Top of Task data

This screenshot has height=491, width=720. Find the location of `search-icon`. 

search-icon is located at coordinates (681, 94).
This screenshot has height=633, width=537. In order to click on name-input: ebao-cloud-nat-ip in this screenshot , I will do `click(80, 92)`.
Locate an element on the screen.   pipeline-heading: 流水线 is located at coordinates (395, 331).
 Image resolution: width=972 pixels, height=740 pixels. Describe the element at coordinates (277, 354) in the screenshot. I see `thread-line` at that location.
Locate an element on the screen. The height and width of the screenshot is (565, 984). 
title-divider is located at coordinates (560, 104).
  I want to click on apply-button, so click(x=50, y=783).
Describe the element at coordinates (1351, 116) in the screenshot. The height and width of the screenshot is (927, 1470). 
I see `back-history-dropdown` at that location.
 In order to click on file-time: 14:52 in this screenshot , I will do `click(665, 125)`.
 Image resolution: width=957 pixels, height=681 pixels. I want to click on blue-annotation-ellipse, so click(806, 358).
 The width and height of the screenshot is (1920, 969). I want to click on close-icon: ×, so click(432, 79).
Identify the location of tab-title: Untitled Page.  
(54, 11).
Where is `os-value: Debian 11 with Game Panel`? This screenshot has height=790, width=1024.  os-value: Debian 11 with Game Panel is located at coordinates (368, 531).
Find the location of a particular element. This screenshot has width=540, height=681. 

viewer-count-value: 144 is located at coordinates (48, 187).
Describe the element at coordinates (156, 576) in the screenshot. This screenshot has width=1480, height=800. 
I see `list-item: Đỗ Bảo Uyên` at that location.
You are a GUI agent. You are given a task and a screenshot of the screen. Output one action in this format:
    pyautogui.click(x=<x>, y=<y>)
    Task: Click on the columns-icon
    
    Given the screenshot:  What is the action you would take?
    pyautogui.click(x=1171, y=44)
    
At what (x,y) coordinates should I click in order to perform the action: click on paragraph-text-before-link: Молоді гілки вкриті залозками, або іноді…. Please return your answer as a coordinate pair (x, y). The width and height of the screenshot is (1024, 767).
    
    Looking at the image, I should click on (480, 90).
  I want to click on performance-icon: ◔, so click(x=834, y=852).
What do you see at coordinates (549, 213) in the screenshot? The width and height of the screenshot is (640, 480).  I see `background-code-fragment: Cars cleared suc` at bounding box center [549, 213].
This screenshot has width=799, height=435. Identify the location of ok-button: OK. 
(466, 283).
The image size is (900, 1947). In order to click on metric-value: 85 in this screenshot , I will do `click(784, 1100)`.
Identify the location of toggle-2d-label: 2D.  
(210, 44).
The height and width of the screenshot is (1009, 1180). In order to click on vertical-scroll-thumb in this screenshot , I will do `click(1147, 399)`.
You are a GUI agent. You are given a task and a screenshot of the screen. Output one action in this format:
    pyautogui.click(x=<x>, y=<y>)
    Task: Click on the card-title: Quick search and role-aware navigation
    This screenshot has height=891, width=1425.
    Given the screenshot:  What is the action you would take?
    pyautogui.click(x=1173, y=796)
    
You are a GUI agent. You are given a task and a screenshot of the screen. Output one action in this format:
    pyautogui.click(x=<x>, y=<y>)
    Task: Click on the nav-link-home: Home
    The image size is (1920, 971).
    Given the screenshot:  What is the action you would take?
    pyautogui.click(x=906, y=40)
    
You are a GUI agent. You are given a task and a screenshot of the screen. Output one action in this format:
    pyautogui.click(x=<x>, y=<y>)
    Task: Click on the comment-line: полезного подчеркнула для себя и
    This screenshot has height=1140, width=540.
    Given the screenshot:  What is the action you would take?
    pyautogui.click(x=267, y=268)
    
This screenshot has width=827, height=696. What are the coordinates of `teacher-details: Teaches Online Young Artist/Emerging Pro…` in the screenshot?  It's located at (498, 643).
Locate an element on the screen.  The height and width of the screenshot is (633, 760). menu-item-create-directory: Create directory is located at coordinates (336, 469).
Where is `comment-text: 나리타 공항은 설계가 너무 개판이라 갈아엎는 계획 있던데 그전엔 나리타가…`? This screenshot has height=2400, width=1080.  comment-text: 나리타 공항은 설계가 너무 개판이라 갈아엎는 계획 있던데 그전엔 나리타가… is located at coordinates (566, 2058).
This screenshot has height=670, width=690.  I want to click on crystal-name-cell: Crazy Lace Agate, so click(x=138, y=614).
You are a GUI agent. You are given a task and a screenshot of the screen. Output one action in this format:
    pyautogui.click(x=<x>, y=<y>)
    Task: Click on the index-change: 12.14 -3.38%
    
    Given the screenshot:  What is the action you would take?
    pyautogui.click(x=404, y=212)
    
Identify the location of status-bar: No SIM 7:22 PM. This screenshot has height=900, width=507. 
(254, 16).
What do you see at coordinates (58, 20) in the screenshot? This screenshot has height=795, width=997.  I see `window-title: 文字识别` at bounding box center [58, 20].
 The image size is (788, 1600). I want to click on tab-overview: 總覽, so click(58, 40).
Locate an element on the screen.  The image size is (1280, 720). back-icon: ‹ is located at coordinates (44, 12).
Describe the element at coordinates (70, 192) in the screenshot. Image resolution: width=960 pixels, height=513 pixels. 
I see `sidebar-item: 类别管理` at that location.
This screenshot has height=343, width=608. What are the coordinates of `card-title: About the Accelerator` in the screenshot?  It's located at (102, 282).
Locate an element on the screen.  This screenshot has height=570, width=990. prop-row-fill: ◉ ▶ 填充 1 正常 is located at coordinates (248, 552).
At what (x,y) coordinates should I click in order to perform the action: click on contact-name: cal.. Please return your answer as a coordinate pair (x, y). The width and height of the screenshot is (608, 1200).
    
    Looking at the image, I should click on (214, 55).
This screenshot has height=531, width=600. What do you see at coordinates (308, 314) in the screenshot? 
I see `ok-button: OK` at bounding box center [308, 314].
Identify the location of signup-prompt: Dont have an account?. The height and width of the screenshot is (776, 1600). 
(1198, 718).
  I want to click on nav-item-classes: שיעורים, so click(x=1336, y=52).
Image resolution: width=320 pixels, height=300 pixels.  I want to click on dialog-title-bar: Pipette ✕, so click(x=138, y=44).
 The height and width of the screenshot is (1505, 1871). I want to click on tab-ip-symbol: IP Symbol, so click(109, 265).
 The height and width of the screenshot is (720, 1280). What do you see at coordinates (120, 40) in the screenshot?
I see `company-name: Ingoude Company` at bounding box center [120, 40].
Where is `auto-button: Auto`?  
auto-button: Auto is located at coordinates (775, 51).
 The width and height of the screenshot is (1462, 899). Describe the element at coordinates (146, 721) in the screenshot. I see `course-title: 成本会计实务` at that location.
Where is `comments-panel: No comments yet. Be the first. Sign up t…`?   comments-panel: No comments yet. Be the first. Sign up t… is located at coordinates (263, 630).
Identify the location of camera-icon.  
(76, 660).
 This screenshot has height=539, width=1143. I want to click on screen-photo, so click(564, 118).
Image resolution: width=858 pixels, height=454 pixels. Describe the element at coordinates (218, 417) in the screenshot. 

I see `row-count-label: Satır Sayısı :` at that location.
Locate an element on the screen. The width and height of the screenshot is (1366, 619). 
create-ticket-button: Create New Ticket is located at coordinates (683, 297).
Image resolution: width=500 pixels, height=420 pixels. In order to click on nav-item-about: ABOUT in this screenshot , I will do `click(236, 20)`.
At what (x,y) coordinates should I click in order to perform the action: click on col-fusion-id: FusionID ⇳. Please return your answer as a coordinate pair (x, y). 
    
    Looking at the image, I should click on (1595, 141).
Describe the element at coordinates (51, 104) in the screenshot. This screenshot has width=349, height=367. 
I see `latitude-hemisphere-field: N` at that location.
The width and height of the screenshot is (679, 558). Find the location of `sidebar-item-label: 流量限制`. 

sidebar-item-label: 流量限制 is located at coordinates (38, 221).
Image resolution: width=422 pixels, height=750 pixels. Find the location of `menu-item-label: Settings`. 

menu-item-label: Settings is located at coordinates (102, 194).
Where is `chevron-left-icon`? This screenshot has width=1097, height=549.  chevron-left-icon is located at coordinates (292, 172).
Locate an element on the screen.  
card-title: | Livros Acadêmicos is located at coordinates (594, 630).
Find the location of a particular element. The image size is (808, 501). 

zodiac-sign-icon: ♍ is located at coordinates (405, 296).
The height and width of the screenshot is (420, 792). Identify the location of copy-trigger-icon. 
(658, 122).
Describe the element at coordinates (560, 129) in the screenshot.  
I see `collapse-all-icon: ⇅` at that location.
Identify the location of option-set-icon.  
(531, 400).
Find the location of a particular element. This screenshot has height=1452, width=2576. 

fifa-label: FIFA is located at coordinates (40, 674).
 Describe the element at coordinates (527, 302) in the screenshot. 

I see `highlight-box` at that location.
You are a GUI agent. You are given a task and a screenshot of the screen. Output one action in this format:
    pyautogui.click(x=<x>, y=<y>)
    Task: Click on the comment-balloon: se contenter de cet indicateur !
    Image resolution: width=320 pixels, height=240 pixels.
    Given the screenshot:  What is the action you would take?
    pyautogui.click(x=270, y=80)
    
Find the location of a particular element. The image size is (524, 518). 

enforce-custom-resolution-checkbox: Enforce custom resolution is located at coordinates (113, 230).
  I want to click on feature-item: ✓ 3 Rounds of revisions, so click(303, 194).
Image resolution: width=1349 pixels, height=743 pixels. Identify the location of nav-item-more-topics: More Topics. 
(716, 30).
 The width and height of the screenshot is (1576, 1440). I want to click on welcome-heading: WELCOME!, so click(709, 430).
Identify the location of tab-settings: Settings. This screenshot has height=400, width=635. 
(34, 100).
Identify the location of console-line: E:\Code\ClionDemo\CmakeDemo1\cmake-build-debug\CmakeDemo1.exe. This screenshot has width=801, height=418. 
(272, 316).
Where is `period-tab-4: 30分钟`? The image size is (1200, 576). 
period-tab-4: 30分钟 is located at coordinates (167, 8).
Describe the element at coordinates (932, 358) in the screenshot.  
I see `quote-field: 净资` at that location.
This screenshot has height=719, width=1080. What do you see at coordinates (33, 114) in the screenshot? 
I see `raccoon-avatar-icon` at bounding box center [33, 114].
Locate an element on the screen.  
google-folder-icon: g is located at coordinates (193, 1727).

Bottom of Task data

* Problem description:
Copy out word for word everything in the entries from the line containing "Identify the location of toggle-2d-label: 2D." down to the line containing "This screenshot has width=827, height=696.", including both of those lines.

* Result for this task:
Identify the location of toggle-2d-label: 2D.  
(210, 44).
The height and width of the screenshot is (1009, 1180). In order to click on vertical-scroll-thumb in this screenshot , I will do `click(1147, 399)`.
You are a GUI agent. You are given a task and a screenshot of the screen. Output one action in this format:
    pyautogui.click(x=<x>, y=<y>)
    Task: Click on the card-title: Quick search and role-aware navigation
    This screenshot has height=891, width=1425.
    Given the screenshot:  What is the action you would take?
    pyautogui.click(x=1173, y=796)
    
You are a GUI agent. You are given a task and a screenshot of the screen. Output one action in this format:
    pyautogui.click(x=<x>, y=<y>)
    Task: Click on the nav-link-home: Home
    The image size is (1920, 971).
    Given the screenshot:  What is the action you would take?
    pyautogui.click(x=906, y=40)
    
You are a GUI agent. You are given a task and a screenshot of the screen. Output one action in this format:
    pyautogui.click(x=<x>, y=<y>)
    Task: Click on the comment-line: полезного подчеркнула для себя и
    This screenshot has height=1140, width=540.
    Given the screenshot:  What is the action you would take?
    pyautogui.click(x=267, y=268)
    
This screenshot has width=827, height=696. What are the coordinates of `teacher-details: Teaches Online Young Artist/Emerging Pro…` in the screenshot?  It's located at (498, 643).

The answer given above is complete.